Cubby and Nomi also attended sessions with me from time to time... she worked on our whole family by focusing her attentions in two places:
1.) the challenges we faced in our day to day life due to my past trauma. She offered coping tools and communication ideas that helped us begin to resolve the problems between us.
2.) The past trauma itself.
 
DON'T stop the D/s dynamic if it is a lifeline for either of you! Simply go to a therapist, begin by saying, "we are an alternative family, are you willing and able to accept that, and adjust your advice accordingly?" If the therapist balks at your lifestyle and it is part of who you are, how do you know they will respect you enough to help you as an individual or as a family?
 
And YES your partner can be a therapist of sorts. Only you can determine if they have earned your trust and if they understand you. Are they balanced in their advice or are they emotional and given to tantrums or manipulation? Does their life "work"? Obviously if they can govern their own life, they must have some good instincts that you can benefit from. Do they have peace of mind and does being with them inspire you to listen to them?
 
I have assisted cubby through some pretty serious baggage. I have been side by side with Nomi through some serious baggage (and sent her to therapy when some of her issues go too deep for my abilities). I am gearing up to be full partner and helper with toad through this aspergers diagnosis.
 
I think that sometimes the advice found here is offered in absolutes and a thinking person should listen to all sides. I only wish that more sides were offered on some of these threads.




HornyToadsMI -> RE: Frustrated!!! (7/3/2007 4:05:22 PM)

Data to examine:
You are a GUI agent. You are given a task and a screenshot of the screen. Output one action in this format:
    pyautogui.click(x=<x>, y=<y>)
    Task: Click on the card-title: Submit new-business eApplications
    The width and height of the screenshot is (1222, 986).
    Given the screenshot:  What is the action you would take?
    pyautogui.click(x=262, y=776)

What to produce:
Say whether each statement agrees with the forum post on therapy and family. Answer yes or no for each and quote the words from the post that decide it.
1. The writer advises ending the D/s dynamic before going to a therapist.
2. The writer has sent Nomi to therapy.
3. The therapist gave the family coping tools and communication ideas.

Response:
1. No: "DON'T stop the D/s dynamic if it is a lifeline for either of you!"
2. Yes: "sent her to therapy when some of her issues go too deep for my abilities"
3. Yes: "She offered coping tools and communication ideas that helped us begin to resolve the problems between us."